Ce type de locuteurs particuliers a tout d'abord été étudié par N. Dorian, à partir de ses propres observations sur une communauté linguistique gaélique d'Ecosse (cf. par exemple Dorian 1981). A la suite de ses travaux, le terme semi-speaker qu'elle a employé pour nommer cette catégorie de locuteurs s'est imposé dans la littérature anglaise portant sur la mort des langues. Mais différents types de semi-speakers, de "semi-locuteurs", peuvent à leur tour être distingués. Plusieurs termes sont apparus pour désigner ces sous-catégories (un article de L. Campbell et M. Muntzel mentionne plus d'une dizaine d'appellations différentes, sans que cette liste soit exhaustive ; cf. Campbell - Muntzel 1989, p. 185). De plus, selon les situations décrites ou les variables envisagées pour distinguer les locuteurs "partiellement" compétents (niveau et type de compétences, stade d'acquisition ou degré de "désacquisition"...), ces termes se recoupent parfois, ne désignant pas exactement les mêmes notions selon les différents auteurs. Dans cet essai de catégorisation des dialectophones de la région du Pilat seront signalés les liens entre certains types de patoisants et la terminologie employée par quelques-uns de ces auteurs.
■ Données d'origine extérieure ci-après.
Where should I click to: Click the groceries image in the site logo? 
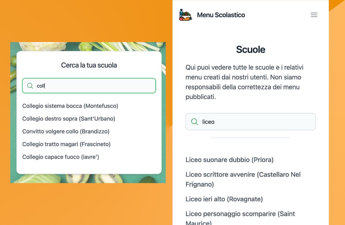(x=185, y=15)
Pour distinguer entre eux les habitants de la région du Pilat qui possèdent au moins quelques compétences en patois, cinq variables peuvent être croisées :
la date de naissance par rapport au renversement, valeur relative selon les différentes sous-parties de la région du Pilat envisagées.
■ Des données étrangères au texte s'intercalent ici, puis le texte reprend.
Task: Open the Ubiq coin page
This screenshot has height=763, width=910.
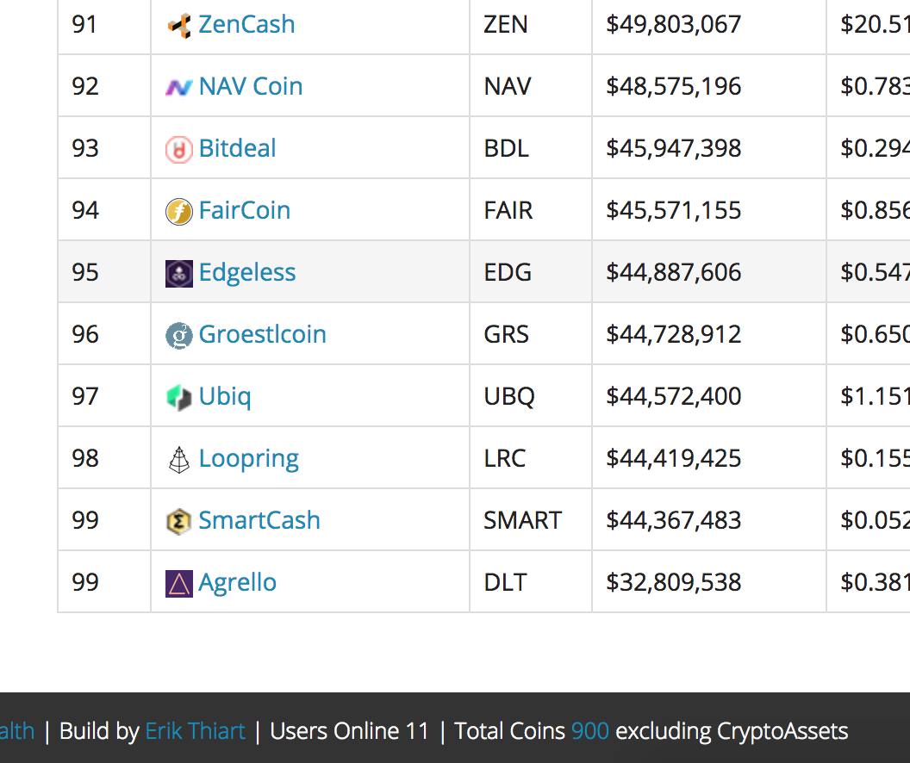Action: (x=225, y=396)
le niveau d'acquisition du patois pendant la jeunesse du locuteur.
son exposition à la langue locale tout au long de sa vie.
le niveau de ses compétences, actives ou passives.
l'usage actuel du patois par le locuteur.
Le tableau ci-dessous, qui reprend ces cinq variables, permet de distinguer sept types principaux de locuteurs :
Locuteurs | date de naissance (par rapport au renversement linguistique) | Acquisition | Exposition | Compétences | Usage (quotidien - régulier - épisodique - 0) |
Locuteur traditionnel |
avant | complète | continue depuis l’enfance | complètes | quotidien à 0 |
Agé locuteur tardif jeune |
Avant après |
passive dès l’enfance, active secondairement passive et active secondairement |
continue depuis l’enfance limitée (auprès de quelques patoisants) |
presque complètes à complètes passives, actives partielles |
quotidien à 0 quotidien à 0 |
locuteur muet | avant | complète | continue depuis l’enfance (ex. mariage avec un patoisant) |
passives : complètes actives : inconnues (bonnes à presque complètes ?) |
quotidien (seulement en tant que locuteur passif) à 0 |
ancien locuteur | avant | au moins passive, jusqu’à complète | importante dans l’enfance, très faible ensuite (ex. émigration, mariage avec un francophone...) |
0 à passives, actives : faibles | épisodique (surtout en tant que locuteur passif) à 0 |
âgé semi-locuteur jeune |
avant après |
passive, active partielle passive partielle, active limitée |
importante pendant l’enfance, faible ensuite limitée pendant l’enfance, très faible ensuite |
passives complètes, actives partielles passives (+/-), actives : limitées |
épisodique (surtout en tant que locuteur passif) à 0 épisodique (en tant que locuteur passif) à 0 |
sous-locuteur |
après |
très faible |
très faible |
très faibles (passives : 0 (+/-), actives : quelques mots) | épisodique (parfois quelques mots) |
non locuteur | avant/après | 0 | très faible à 0 | 0 | 0 |
Les différents types de locuteurs distingués dans ce tableau ne forment pas des catégories discrètes, mais ils ne peuvent pas non plus être placés sur l'axe d'un continuum unique :
les locuteurs traditionnels : ces locuteurs sont nés avant la fin du renversement linguistique. Ils ont pu acquérir des compétences complètes en patois et, grâce à l'exposition continue à cette langue durant leur vie, ils en possèdent la maîtrise totale. Mais contrairement à un locuteur monolingue moyen, ils peuvent ne plus employer leur langue maternelle, pour des raisons qui tiennent au déclin de cette langue (isolement, érosion de l'emploi du patois...). Ils correspondent aux locuteurs que N. Dorian appelle old fluent speakers ; ils ont grandi alors que la langue était encore régulièrement parlée et que les parents avaient une attitude positive par rapport à la transmission de la langue. Les locuteurs traditionnels sont peu nombreux dans la région du Pilat et ils sont tous âgés. Ils sont pratiquement les seuls à employer le patois comme une langue naturelle, "non-marquée".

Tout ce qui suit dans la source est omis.